> Assignment: Reproduce the entries below exactly, but only from the line containing "Select Update all" to the line containing "Click the IT column header", inclusive.

> Supplied data:

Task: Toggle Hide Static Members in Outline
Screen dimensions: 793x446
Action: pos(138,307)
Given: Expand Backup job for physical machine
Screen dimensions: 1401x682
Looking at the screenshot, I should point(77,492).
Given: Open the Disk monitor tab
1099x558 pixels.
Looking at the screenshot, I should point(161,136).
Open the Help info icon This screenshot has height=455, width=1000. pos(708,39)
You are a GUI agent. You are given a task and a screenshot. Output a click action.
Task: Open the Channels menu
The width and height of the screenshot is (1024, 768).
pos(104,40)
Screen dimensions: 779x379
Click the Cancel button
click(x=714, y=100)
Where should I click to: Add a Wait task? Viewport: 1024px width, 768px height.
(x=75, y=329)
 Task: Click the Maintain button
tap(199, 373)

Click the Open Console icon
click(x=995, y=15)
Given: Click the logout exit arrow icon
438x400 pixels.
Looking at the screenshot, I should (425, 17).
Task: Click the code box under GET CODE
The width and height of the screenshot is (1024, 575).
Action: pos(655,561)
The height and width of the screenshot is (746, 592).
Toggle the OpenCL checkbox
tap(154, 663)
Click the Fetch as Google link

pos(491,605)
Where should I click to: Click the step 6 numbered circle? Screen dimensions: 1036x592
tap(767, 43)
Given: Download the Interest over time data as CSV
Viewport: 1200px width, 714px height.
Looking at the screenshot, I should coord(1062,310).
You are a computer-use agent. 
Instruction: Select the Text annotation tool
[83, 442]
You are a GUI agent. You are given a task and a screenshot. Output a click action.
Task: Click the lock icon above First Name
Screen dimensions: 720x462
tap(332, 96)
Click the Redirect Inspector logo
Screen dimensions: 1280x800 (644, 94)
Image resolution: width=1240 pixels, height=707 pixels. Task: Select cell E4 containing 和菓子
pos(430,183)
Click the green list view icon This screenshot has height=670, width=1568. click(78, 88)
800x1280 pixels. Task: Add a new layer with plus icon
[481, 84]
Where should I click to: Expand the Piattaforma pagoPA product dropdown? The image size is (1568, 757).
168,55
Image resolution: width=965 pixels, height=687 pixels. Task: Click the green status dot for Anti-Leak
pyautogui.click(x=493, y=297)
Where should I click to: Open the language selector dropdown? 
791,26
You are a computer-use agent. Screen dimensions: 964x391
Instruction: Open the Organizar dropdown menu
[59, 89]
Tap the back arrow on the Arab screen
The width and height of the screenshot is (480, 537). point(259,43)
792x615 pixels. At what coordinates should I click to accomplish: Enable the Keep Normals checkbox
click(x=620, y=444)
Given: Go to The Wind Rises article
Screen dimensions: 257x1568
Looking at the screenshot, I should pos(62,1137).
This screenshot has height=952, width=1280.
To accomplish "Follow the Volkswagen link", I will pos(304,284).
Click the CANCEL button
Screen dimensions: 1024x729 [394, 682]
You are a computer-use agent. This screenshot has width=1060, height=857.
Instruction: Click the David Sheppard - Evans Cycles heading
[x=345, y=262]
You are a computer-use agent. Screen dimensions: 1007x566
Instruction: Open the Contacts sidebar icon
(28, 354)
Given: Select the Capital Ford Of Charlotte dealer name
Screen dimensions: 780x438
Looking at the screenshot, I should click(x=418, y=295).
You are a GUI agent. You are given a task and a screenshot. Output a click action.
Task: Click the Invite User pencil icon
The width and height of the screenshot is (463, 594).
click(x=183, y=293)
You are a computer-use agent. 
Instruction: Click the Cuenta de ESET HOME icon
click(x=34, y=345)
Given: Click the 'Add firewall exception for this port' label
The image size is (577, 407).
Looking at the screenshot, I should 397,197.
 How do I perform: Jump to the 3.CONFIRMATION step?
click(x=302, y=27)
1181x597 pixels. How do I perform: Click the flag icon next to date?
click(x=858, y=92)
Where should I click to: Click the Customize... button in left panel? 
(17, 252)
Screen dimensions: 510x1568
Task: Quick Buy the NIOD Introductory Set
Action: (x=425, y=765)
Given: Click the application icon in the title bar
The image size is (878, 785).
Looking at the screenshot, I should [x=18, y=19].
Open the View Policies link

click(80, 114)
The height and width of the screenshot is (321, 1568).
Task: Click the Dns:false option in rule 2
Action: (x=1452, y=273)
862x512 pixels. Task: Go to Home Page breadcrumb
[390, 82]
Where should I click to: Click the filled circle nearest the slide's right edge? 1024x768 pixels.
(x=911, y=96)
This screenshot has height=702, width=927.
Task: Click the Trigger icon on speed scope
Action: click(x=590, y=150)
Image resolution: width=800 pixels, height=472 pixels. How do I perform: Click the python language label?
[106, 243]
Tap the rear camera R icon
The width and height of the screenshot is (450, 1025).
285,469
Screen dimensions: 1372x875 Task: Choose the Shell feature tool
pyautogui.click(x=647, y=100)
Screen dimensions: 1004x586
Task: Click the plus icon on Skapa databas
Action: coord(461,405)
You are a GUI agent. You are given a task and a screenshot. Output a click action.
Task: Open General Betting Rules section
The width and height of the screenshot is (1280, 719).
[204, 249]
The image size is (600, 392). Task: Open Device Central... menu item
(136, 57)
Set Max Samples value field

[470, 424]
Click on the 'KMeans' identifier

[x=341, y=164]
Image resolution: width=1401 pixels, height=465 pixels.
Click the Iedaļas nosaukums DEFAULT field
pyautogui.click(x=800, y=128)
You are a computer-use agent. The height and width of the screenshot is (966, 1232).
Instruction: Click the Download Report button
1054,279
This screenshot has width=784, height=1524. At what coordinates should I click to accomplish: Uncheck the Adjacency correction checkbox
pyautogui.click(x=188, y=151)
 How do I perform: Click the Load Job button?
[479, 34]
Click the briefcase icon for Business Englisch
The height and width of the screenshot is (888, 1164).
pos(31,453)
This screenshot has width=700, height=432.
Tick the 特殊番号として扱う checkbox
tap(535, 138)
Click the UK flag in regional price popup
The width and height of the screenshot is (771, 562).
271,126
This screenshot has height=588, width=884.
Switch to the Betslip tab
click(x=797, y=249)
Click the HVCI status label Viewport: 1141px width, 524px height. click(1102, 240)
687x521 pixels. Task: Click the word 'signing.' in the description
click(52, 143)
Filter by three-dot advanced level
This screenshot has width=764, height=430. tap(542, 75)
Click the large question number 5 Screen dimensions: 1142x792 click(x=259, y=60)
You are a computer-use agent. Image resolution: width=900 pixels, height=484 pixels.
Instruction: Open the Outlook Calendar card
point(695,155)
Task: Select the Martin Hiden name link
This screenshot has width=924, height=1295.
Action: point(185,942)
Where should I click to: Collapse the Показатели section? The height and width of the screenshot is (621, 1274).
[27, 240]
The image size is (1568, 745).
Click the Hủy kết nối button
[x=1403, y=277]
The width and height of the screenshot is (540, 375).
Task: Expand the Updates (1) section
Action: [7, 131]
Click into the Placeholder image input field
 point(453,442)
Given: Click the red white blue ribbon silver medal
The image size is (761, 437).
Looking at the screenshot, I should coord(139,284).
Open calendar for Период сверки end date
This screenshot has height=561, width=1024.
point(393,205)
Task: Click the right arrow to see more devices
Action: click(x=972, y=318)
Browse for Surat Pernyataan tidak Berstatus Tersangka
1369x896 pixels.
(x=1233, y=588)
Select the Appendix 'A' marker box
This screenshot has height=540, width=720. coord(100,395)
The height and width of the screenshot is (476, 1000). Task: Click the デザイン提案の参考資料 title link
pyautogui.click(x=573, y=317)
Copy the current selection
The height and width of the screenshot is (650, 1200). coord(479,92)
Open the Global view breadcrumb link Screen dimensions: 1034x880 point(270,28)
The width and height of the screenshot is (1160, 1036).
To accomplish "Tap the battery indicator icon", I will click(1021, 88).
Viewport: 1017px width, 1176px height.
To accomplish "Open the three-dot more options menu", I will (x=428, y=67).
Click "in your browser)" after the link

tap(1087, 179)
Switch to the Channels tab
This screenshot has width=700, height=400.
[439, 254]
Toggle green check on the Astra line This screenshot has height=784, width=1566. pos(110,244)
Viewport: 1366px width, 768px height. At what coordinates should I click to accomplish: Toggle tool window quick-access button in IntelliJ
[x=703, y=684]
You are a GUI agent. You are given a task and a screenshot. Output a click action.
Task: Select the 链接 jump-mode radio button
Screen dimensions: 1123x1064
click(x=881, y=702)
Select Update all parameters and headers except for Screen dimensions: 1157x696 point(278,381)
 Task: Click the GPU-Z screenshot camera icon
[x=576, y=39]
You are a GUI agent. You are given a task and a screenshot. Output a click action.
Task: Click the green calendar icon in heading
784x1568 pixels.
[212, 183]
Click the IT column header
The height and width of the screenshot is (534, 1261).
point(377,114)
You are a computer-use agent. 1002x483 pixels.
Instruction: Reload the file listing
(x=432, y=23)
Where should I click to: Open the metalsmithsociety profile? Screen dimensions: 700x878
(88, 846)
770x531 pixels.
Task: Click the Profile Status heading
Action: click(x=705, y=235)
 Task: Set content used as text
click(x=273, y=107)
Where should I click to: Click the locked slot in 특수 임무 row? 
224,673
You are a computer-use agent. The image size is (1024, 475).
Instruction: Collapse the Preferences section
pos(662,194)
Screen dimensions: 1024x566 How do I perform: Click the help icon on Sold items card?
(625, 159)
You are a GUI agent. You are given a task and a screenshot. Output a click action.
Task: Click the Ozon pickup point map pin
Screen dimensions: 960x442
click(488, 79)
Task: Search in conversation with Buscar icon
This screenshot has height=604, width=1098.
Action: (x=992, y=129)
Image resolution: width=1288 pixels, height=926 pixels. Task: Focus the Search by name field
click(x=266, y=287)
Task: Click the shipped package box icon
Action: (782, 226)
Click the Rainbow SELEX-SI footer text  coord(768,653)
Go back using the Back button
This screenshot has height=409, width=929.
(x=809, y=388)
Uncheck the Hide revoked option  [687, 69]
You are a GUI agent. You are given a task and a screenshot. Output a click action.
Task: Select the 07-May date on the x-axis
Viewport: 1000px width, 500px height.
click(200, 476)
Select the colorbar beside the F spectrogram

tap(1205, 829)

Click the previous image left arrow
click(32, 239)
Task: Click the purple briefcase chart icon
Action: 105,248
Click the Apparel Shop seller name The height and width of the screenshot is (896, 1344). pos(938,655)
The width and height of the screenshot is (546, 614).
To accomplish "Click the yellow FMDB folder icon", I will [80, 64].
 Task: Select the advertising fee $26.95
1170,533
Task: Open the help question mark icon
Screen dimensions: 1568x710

> Your response:
Select Update all parameters and headers except for Screen dimensions: 1157x696 point(278,381)
 Task: Click the GPU-Z screenshot camera icon
[x=576, y=39]
You are a GUI agent. You are given a task and a screenshot. Output a click action.
Task: Click the green calendar icon in heading
784x1568 pixels.
[212, 183]
Click the IT column header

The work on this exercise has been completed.